Algebra, algebra, where art thou?

 

The Editor

The Sacramento Bee

Sacramento, CA

 

To the Editor:

Your recent front page story, "Algebra standard softened," on the dropping of the algebra I requirement for receiving a high school diploma in California (The Bee, March 12) was shocking and depressing. It seems that many California students are too lazy to make even a minor intellectual effort to learn the basics of Algebra. This is very sad, because algebra teaches you how to think and how to elegantly find solutions to seemingly difficult problems.

It's funny, students in China, India, Russia, eastern Europe and Western Europe all learn algebra easily and quickly. Is there something about our modern culture which makes learning difficult and unpleasant for American and especially California students?

I suppose that it is the combination of many pernicious aspects of modern American culture: the notion that all students must "feel good about themselves" even though they are total slackers and are unwilling to make a modicum of effort and thought to learn. Plus, the mass media, video games, computers, cell phones, television and fast foods all conspire to push true learning to a very low priority.

Perhaps the California schools need to take a different tack on algebra. I would suggest emphasizing its roots in early Arab culture and how Arabs lead the world in studying of mathematics, astronomy, botany, health and medicine and other areas when Europe was in the midst of its dark ages. The English word algebra comes from the Arabic al-jabr, literally, "the reunion of broken parts."

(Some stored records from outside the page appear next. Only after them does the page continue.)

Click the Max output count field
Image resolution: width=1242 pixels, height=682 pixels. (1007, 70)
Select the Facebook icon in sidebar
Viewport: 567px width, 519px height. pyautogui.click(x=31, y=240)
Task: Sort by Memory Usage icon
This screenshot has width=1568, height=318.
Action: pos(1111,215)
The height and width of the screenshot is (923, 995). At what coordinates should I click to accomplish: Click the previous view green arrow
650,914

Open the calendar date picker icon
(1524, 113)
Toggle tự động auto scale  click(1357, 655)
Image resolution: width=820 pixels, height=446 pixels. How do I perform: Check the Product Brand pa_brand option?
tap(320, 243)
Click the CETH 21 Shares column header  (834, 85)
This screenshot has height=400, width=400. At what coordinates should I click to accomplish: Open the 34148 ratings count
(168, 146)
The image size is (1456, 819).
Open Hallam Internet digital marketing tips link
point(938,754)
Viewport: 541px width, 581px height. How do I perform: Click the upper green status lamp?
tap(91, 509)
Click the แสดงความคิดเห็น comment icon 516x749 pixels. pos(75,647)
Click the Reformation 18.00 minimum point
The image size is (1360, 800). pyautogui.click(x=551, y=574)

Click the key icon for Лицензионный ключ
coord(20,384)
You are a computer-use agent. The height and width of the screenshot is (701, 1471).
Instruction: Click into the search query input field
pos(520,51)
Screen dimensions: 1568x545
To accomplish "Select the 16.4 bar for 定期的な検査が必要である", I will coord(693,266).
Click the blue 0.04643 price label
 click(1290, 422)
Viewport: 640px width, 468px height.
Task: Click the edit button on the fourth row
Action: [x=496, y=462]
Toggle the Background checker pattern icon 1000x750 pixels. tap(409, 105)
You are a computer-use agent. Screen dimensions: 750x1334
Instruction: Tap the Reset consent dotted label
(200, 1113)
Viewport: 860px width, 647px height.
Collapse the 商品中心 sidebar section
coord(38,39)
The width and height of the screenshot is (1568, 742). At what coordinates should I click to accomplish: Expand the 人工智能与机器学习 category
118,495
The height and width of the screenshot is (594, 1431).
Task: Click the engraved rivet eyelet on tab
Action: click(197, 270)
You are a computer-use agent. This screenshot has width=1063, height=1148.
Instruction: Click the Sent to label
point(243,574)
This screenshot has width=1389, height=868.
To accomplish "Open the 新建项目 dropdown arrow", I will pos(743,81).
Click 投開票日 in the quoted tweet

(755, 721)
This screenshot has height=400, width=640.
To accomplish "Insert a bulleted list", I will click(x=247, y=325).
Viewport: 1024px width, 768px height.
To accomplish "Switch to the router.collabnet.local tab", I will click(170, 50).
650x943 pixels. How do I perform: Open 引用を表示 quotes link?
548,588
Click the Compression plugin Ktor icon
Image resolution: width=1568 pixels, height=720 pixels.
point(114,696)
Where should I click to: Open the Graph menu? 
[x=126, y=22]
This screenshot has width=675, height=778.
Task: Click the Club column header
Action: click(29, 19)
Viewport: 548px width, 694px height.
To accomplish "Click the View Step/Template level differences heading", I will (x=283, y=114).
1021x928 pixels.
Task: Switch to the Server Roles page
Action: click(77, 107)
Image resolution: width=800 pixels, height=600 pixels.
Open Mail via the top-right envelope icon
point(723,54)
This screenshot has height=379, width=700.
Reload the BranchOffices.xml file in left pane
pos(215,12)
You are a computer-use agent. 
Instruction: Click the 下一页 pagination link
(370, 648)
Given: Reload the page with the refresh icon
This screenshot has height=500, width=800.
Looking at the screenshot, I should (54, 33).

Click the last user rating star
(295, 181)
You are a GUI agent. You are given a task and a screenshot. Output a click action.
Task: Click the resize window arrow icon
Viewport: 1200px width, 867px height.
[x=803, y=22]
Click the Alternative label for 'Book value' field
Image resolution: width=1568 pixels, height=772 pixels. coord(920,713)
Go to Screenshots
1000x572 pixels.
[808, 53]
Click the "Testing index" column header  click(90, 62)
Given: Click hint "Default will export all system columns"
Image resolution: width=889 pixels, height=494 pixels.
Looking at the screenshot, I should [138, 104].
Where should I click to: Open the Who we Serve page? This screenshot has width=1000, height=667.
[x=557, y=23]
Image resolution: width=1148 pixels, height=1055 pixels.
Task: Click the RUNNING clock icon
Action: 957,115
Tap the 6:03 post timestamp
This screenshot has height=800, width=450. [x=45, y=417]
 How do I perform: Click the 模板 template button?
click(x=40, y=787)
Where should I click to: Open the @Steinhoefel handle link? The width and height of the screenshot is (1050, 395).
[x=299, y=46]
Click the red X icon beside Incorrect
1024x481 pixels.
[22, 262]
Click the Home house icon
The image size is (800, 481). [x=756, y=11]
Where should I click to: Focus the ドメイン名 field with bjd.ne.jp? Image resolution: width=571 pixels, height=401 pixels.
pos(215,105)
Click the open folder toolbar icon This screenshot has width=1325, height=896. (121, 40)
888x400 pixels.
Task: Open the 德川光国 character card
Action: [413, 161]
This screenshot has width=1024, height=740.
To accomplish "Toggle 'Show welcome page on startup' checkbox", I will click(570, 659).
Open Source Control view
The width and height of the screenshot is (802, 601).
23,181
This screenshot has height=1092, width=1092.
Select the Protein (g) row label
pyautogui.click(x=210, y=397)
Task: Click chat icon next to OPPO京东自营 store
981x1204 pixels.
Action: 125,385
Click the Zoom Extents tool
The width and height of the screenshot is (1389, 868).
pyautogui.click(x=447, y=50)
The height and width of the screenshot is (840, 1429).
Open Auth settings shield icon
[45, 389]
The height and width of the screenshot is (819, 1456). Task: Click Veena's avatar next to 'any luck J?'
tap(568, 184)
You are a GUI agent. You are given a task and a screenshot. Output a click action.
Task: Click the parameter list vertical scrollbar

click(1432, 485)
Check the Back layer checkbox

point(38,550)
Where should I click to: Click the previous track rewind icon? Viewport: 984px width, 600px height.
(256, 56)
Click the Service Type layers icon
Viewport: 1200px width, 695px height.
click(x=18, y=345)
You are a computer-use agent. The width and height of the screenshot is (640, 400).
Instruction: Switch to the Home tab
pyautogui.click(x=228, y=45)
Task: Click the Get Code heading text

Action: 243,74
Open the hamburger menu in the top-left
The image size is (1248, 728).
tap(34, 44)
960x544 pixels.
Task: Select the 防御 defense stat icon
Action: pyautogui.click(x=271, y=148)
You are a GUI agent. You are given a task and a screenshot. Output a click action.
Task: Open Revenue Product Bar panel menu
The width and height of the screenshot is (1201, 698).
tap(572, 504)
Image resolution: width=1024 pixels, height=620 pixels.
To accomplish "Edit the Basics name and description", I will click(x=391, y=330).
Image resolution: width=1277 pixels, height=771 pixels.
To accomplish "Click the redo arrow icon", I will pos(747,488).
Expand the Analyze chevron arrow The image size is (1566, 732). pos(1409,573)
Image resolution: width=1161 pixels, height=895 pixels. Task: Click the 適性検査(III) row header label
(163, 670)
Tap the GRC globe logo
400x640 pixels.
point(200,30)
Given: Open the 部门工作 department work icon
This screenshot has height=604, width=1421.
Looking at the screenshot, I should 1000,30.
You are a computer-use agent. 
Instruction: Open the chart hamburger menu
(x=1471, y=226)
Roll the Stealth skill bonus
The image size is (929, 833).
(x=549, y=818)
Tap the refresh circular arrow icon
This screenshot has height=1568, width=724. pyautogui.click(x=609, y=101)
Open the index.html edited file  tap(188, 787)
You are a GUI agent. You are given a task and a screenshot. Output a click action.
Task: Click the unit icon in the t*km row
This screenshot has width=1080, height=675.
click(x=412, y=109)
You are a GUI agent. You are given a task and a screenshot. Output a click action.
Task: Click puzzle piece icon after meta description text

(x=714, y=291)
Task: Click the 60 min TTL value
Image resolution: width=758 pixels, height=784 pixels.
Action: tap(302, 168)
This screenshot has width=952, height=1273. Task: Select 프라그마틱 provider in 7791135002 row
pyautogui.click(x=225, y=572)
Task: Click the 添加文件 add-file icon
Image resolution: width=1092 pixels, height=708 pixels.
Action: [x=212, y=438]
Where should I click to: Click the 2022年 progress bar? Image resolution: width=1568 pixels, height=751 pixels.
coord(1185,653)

Actually, according to the 1964 edition of Encyclopedia Britannica, the foundation of algebra was created in the Hammurabi dynasty (1800 - 1600) B. C., so we have to thank the ancestors of the Iraqi people to thank for creating the first concepts of algebra. Later, Egyptians and Greeks studied algebra. The Muslim culture in the Arab countries became the center of the study of mathematics and algebra, especially in the period 850 - 1100 A. D. Even the famous poet Omar Khayyam wrote about algebra.

So if California schools could focus on the Iraqi and Arabic roots of algebra, it might be more appealing for the students.